9. The underground power tunnel inspection system based on fixed digital optical cable according to claim 8, characterized in that: The information fusion module includes: an event monitoring unit, a data repair unit, and a physical integration unit; The event monitoring unit is used to convert continuous sensor data, including vibration, temperature and image feature changes, into discrete spatiotemporal event streams, calculate the spatiotemporal density distribution of the event streams, and when the global distribution density is higher than a threshold, cluster spatiotemporally adjacent events to form cross-modal event clusters. The data repair unit is used to calculate the Pearson correlation coefficient between signals in the cross-modal event cluster, apply the Dempster combination rule, fuse all sensor data, and output a fused data matrix. The elements in the fused data matrix represent the probability of various anomalies occurring at the current location. The physical integration unit is used to register the point cloud of consecutive frames with the pose data output by the IMU as the initial value, and to compensate for vibration error by using the iterative nearest point algorithm. It also aligns and fuses the data matrix with the geometric model, and integrates the physical parameters of the event location into the three-dimensional geometric model.
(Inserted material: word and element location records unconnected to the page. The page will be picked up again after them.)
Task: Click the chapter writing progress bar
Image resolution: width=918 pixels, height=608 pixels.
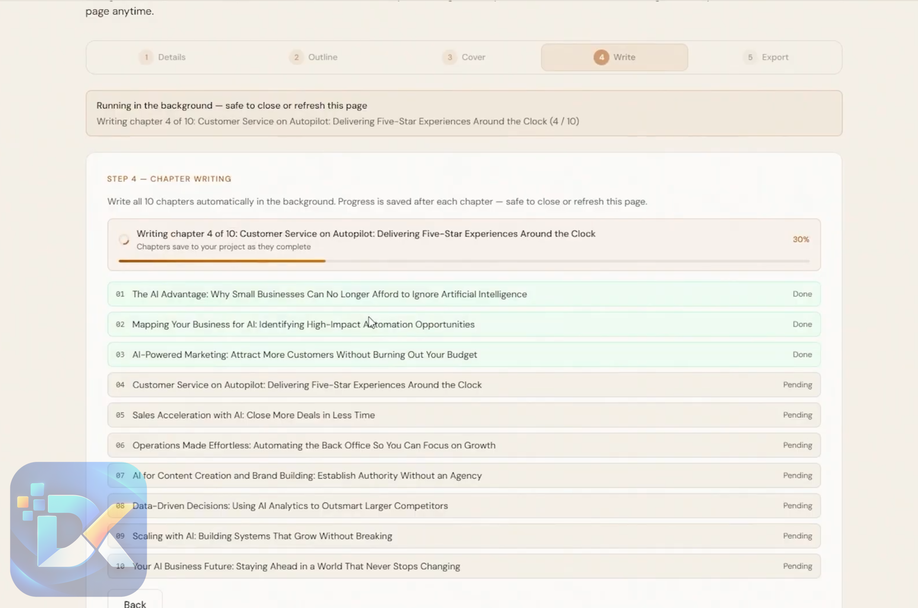Action: [x=464, y=261]
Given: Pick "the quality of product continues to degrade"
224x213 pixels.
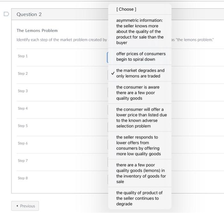Looking at the screenshot, I should pos(139,198).
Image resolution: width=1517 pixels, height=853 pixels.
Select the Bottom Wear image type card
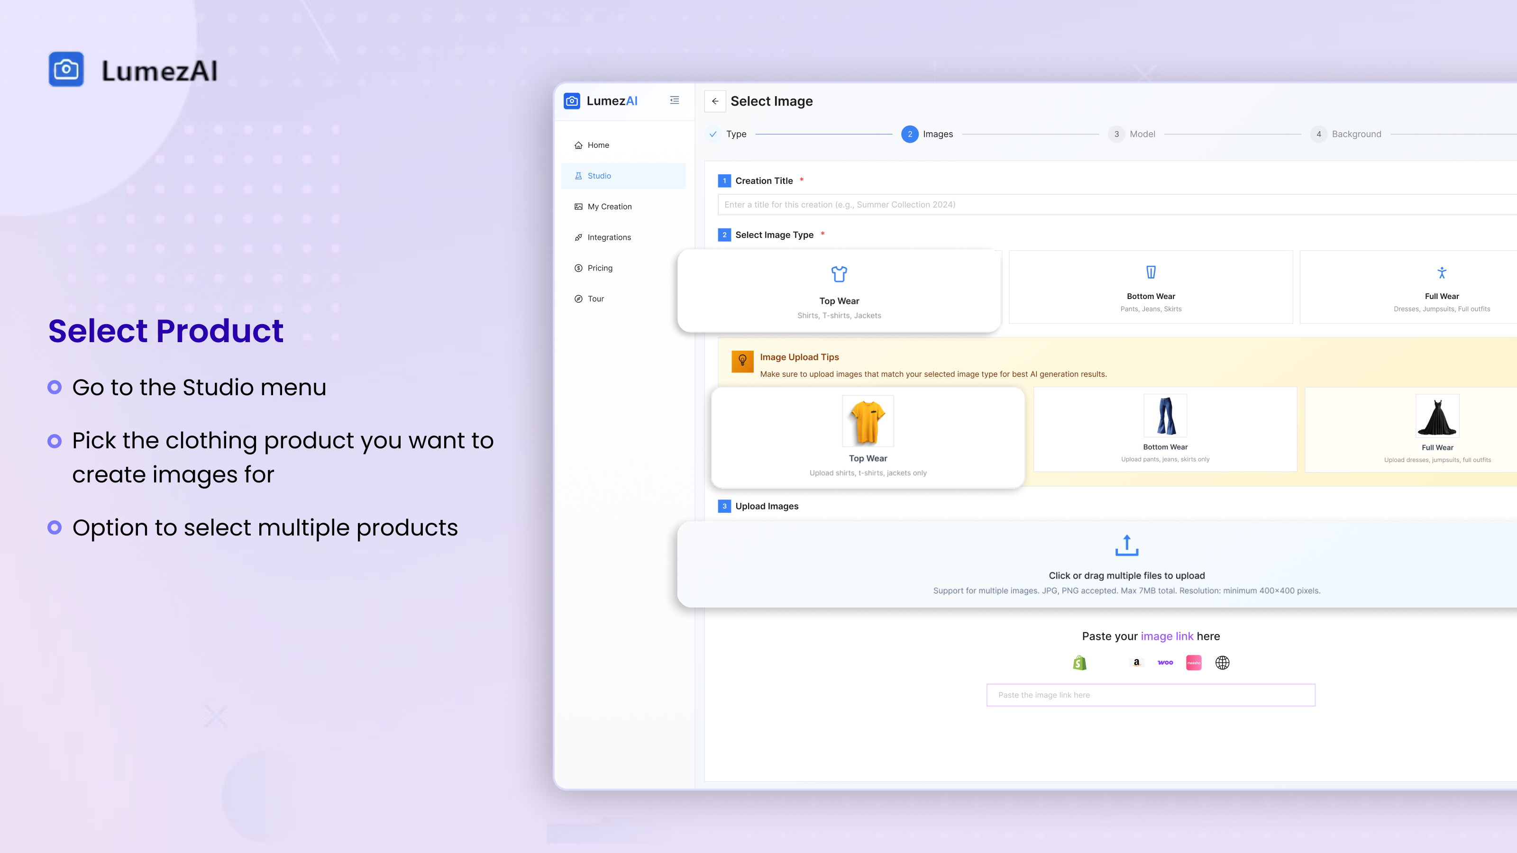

10. The underground power tunnel inspection system based on fixed digital optical cable according to claim 9, characterized in that: The tunnel monitoring module includes: a wall positioning unit and an anomaly matching unit; The wall positioning unit is used to project the point cloud onto the transverse profile according to the three-dimensional geometric model, identify the position and normal direction of the two walls by connecting region marking and peak fitting, and segment the model into semantic components based on the detected walls by region growing. The anomaly matching unit is used to obtain the OTDR phase curve from the semantic component, extract the features of the event, including: attenuation value, reflection peak width, time domain period and frequency domain period, train a multi-classifier using historical data, and output the anomaly event type.